Euro ended last week up against the pound, after French and Spanish industrial production both came in better than forecast. This follows on the heels of above-expectation German industrial data earlier this week, and is a positive sign for the markets, although no-one can say yet whether this is a trend that will stay. Observers are already talking about a potential change in fortune for the Eurozone’s slowdown, but it is early days yet.

Today, Italian retail sales have just come in at -0.2%, missing expectations of a 0.3% increase. Year-on-year, they are below 2015 levels. German GDP, released mid-week, is still expected to show a drop compared to the previous year. Finally, on Thursday, we have a number of releases related to German inflation, and likewise for the Eurozone and Italy on Friday.

USD: Greenback strong after soft Non-Farm Payrolls

The dollar strengthened on Friday after the release of the US jobless rate, which held steady at near a 50-year low of 3.5% and non-farm payrolls missed expectation, increasing by 145,000 jobs.
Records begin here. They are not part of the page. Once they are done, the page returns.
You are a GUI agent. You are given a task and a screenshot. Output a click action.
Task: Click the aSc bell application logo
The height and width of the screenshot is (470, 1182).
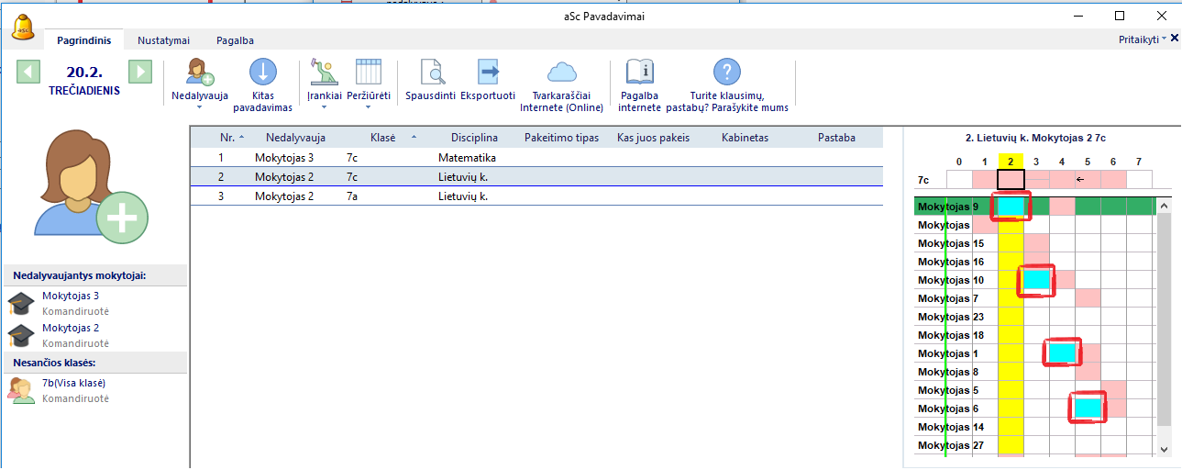pyautogui.click(x=23, y=27)
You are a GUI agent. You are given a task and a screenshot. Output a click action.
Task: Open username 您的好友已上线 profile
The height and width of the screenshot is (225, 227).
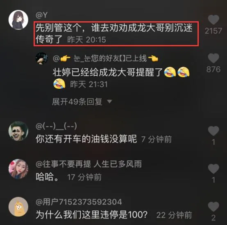[106, 59]
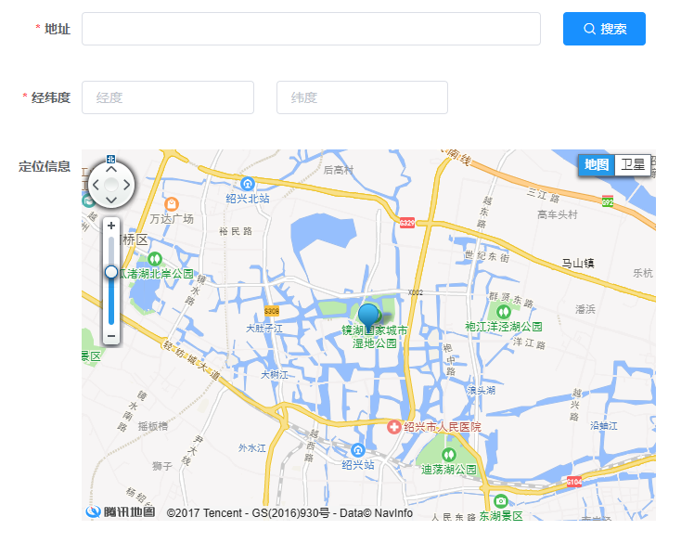Pan map right with navigation arrow
Viewport: 694px width, 543px height.
[x=126, y=185]
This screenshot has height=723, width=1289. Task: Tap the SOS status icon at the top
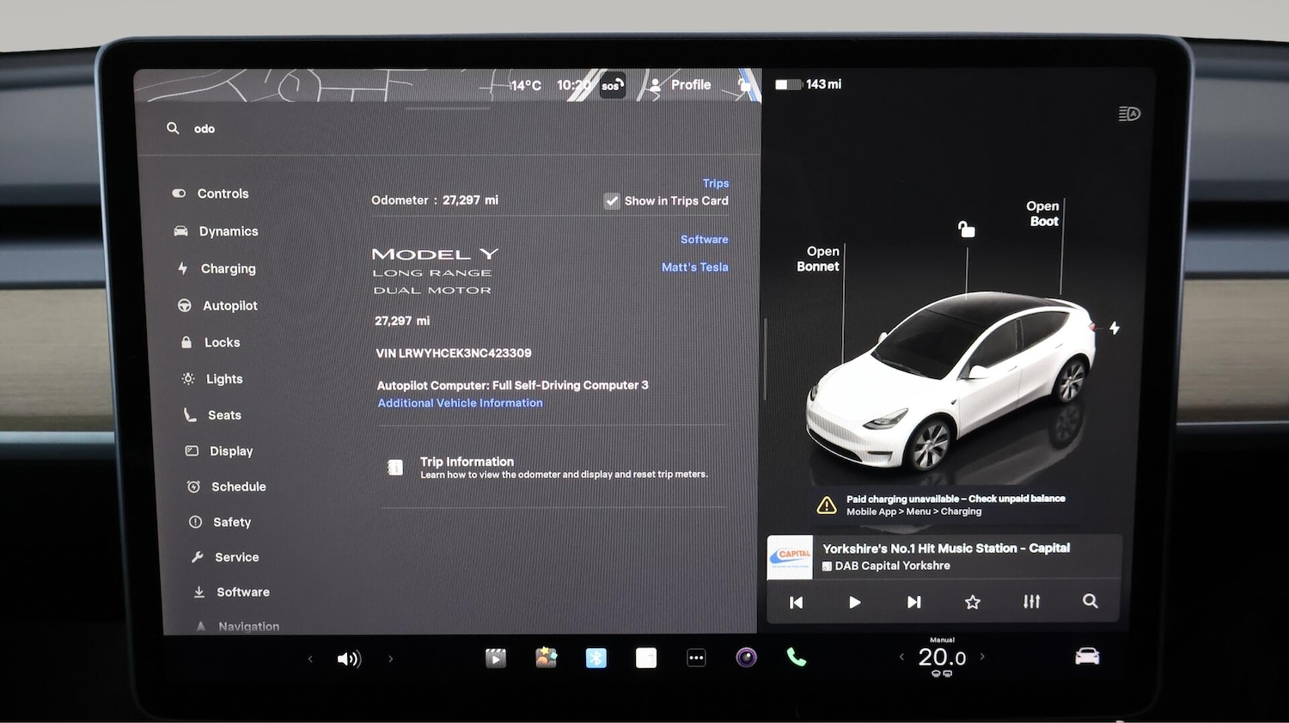(612, 85)

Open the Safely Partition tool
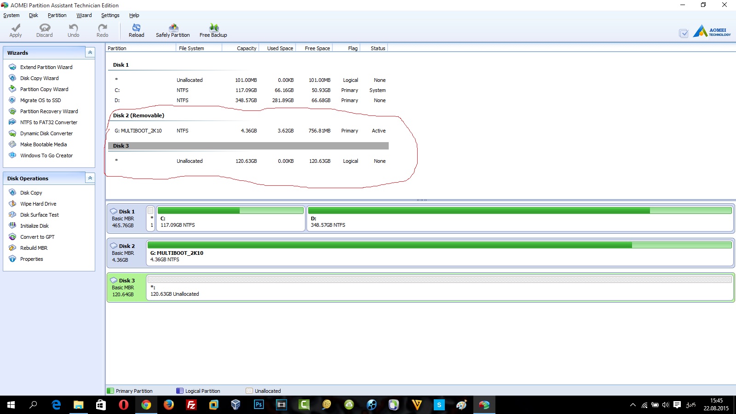click(173, 30)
However, the poor Non-Farm Payrolls figures come amid a batch of strong economic data, so it’s thought unlikely to sway the Federal Reserve’s current stance to interest rates.

The easing of tensions between the US and Iran also boosted the greenback at the end of last week. This week, the markets look ahead to the signing of the preliminary US-China trade deal on Wednesday.

Inflation Rate and Retail Sales figures will be released this week. Retail Sales are expected to come in at 0.3%, compared to 0.2% last month.